Should I Short the Market at Its Current Levels?

Many retail traders have been asking this question for quite a few months. “Should I short the market; isn’t it overvalued; might the market be reflecting ‘irrational exuberance’”? It’s time to address this question, as the question itself necessitates answers to many other smaller questions. So, let’s get to it.

What’s Your Short-Sale Time Horizon?

First off, when people refer to “the market,” they’re likely talking about the major US indexes–the ES, YM, NQ, and less often the RTY. So, we’ll limit the scope of this article to these.

If you’re talking about a short sale lasting a matter of days, mostly based on technicals, then go ahead and do what you typically do; no need to ask whether you should go short or long. Markets go up and down on a daily basis. But if you’re looking for a meaningful context to your trade–like a prolonged reason to have a short bias–then read on.

One of the first things that most new futures traders learn to do is plot a trend line and use basic indicators to measure trends. We’re going to go beyond just looking at trend lines and explore more of the bigger picture of what they mean.

Which Market Are You Thinking About?

Although the YM, ES, NQ, and RTY are all correlated, they’re still different markets. Some may rise lower (or higher) than others.  We are going to look at 2 of these: RTY & NQ.

YM, ES, NQ, and RTY Daily Chart – January 2020 to March 09, 2021  (source: Tradingview)


RTY underperformed most of 2020, but started rising at the end of the year in November. Is this a reason not to go short the index? Possibly.  But note that insider selling is alarmingly high among small caps.


The NQ is a tech-heavy index. But even within the tech sector, there are five industries. Three of them, software, hardware, and semiconductors have been top performers throughout 2020.

Now, take a look at those three industries. Only one is generally viewed as a longer-term economic barometer, and it has important implications for every other major US-based broad market index: semiconductors.

Why is that? Because it takes about a full year for a chipmaker to produce its product. So, the general view is that if semiconductors are going up, then analysts might be bullish on the economy; the opposite case is assumed if chips are going down. But again, semiconductors have seen a huge supply shortage due to trade war and pandemic disruptions. Although chipmakers might continue to rise due to cost-push inflation, the same can’t be said for the tech sector overall.

We won’t get into the details of the other indexes, simply because there’s too much to cover.

But here’s our main point: every index has not only its own unique attributes, but it can also tell you a lot about the other indexes, markets, and the overall economy. And this should inform your longer-term bias.

The Big Question About the Market Hinges on the Conflict Between Two Worlds

Are you bullish or bearish? Is the market overvalued or undervalued? Should you go short or long?

The following is a list of thoughts/concepts you should consider when trying to assess the situation and make a decision regarding your position on the markets.

There’s been plenty of talk about the market being overvalued; the market being disconnected from the economy. If anything this tells you there are two economies: the financial economy of Wall Street which is more directly affected by the Federal Reserve’s easing policies, and the “real” economy of Main Street which is made up of all the businesses–particularly small ones–that you see in your neighborhood.

The conflict between the financial and real economy is always playing out, particularly amid the Covid-19 pandemic, wherein quantitative easing and fiscal spending may cause stock market prices to rise while the economy remains challenged.
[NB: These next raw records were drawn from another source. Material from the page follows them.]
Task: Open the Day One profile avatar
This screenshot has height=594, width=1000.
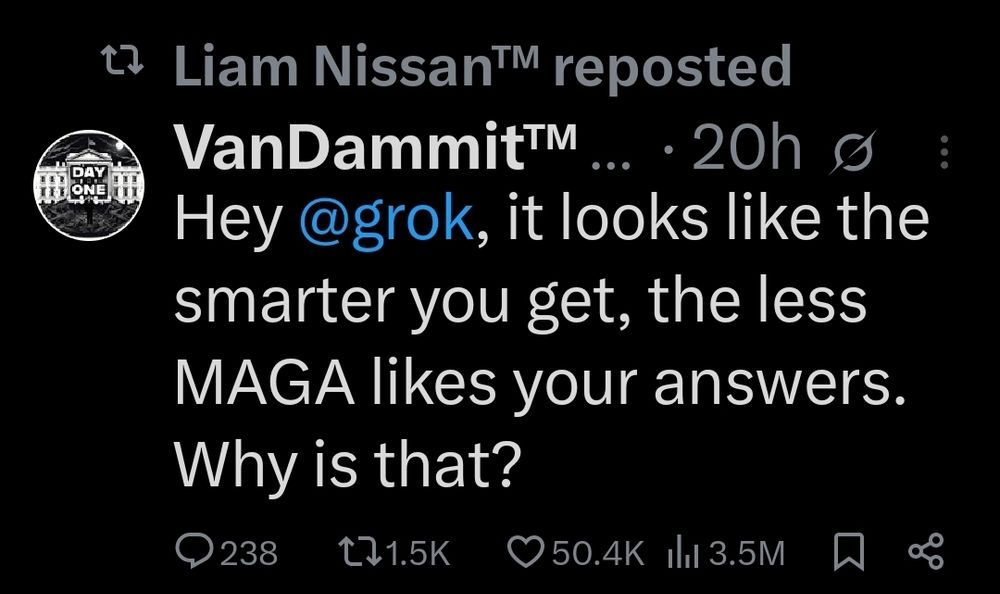Action: 89,185
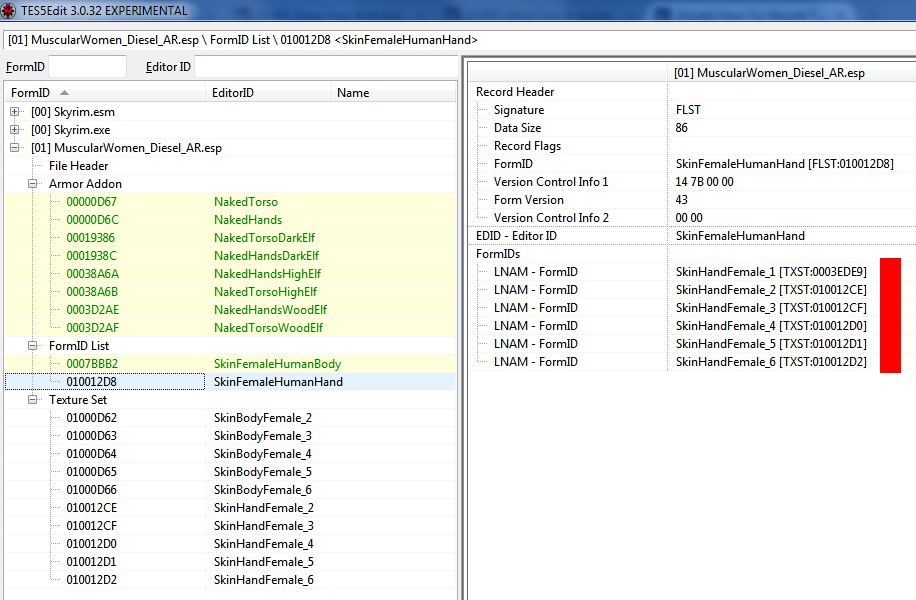Viewport: 916px width, 600px height.
Task: Click into the FormID search field
Action: [88, 67]
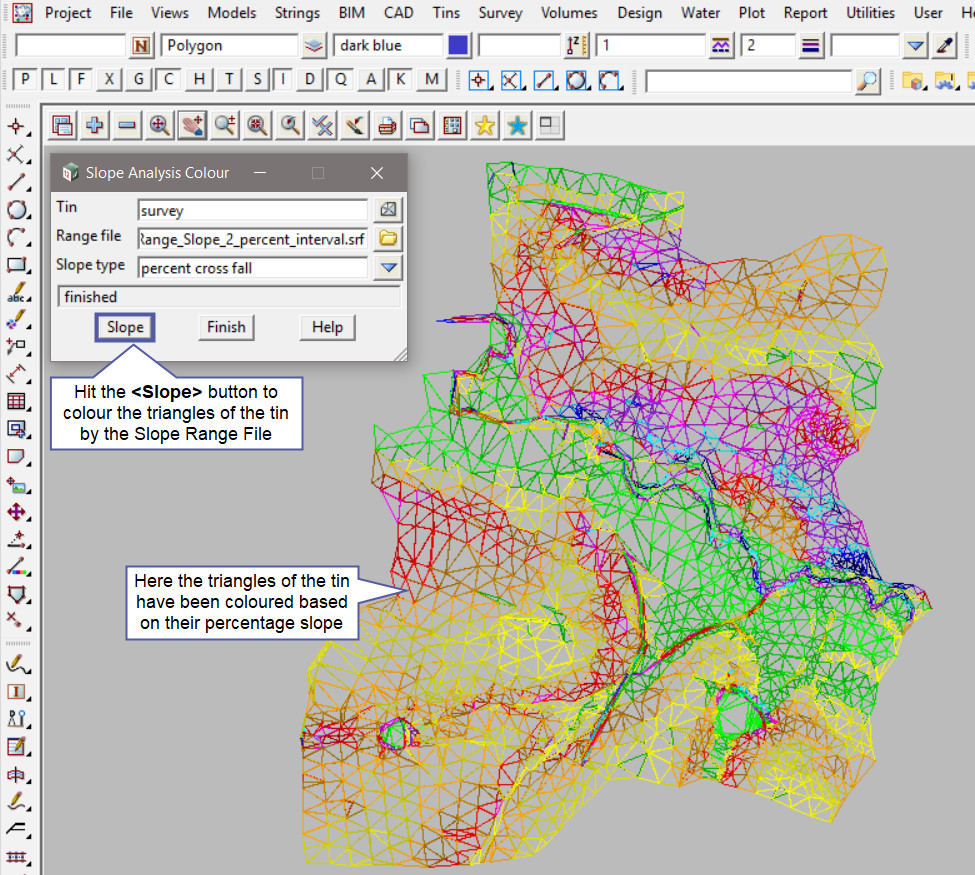The image size is (975, 875).
Task: Toggle the M snap letter button
Action: click(x=431, y=80)
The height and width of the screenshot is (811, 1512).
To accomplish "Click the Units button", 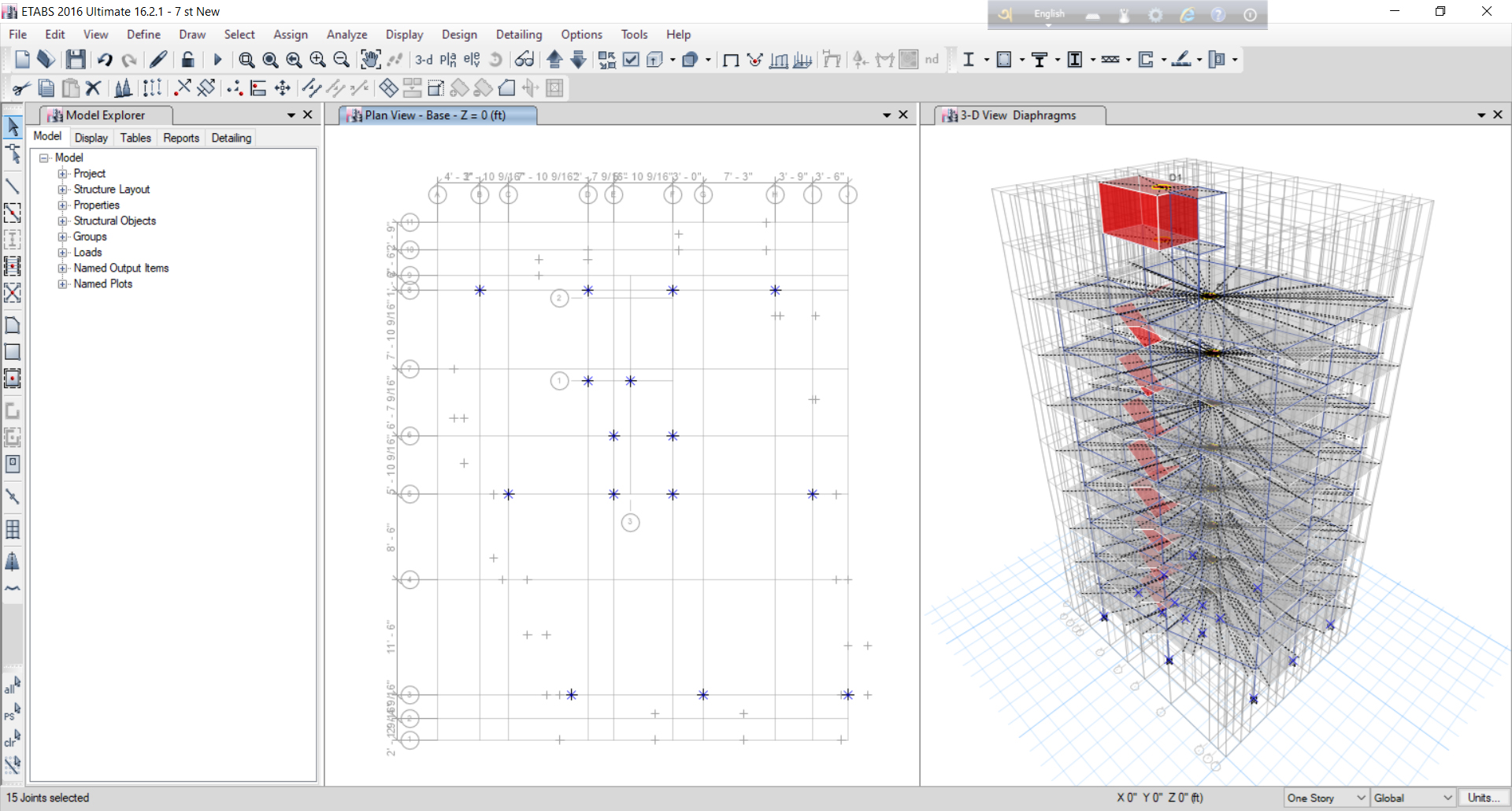I will coord(1483,798).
If financial institutions are calling for a crash due to markets being “overvalued,” we can understand that. However, you have to pay attention to subtle clues–one being the Chairman of the Federal Reserve, Jerome Powell’s statement last on February 10th that the “real” unemployment rate is closer to 10% and that the Bureau of Labor and Statistics’ figure of 6.3% was a miscalculation.
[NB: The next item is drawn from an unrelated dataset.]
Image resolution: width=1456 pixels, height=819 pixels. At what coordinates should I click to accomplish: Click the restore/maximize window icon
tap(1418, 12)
What does that mean? It means that the slack in labor may allow for greater inflation as companies have plenty of unemployed “reserves” to hire. If the labor markets were tight during a period of high inflation, then rising consumer prices would prompt workers to demand higher wages. Companies would have to pass on that higher cost (to satisfy wage demands) to consumer products which in turn causes workers to demand even higher wages to keep up with the cost of living. We saw this in the 1970st’s a vicious spiral.

But with a slackened labor market, there’s room to inflate. What might this mean? It can mean that stock prices may have room for growth despite their overvalued levels because quantitative easing may end up “backstopping” the markets. Now, do you really want to short the market?

The Bottom Line

These are just a few clues to pay attention to when considering a position in market direction. It’s more than a technical scope, or even a fundamental scope for that matter. It’s more like detective work, where the most important clues may be in the most subtle and inconspicuous details or traces of market activity.




Please be aware that the content of this blog is based upon the opinions and research of GFF Brokers and its staff and should not be treated as trade recommendations.  There is a substantial risk of loss in trading futures, options and forex. Past performance is not necessarily indicative of future results.